EXERCISE BRIEF:
Locate the string "agent" in the listing below. Copy every line where it is found.

################

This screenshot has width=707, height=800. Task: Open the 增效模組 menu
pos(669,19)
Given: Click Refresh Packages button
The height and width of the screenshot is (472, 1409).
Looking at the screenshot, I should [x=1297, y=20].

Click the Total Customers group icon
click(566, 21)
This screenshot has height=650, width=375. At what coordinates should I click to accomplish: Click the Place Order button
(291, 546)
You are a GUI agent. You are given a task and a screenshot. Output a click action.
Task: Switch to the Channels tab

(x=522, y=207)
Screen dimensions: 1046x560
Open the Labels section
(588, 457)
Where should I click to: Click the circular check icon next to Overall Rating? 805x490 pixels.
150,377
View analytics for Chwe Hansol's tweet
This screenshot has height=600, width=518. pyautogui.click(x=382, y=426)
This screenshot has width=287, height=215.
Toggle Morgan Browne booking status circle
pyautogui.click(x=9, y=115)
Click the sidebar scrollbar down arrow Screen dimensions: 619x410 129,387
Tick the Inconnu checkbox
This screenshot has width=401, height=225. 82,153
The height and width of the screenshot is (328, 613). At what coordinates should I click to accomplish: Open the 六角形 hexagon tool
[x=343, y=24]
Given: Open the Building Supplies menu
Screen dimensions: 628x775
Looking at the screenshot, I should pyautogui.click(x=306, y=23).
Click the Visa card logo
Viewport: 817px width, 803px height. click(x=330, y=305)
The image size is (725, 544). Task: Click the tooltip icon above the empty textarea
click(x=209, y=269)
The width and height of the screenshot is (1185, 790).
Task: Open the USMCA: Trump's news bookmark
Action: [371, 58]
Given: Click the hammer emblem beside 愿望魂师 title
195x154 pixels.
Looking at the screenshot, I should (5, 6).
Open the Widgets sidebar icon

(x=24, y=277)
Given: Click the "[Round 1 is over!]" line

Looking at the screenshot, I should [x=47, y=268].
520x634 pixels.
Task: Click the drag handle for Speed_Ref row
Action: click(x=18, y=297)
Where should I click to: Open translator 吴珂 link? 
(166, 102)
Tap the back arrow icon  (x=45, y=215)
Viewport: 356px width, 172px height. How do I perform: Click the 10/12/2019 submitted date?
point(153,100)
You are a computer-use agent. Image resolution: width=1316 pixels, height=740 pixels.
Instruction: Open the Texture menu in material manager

################

RESULT BELOW:
You are a GUI agent. You are given a task and a screenshot. Output a click action.
You are a computer-use agent. Image resolution: width=1316 pixels, height=740 pixels.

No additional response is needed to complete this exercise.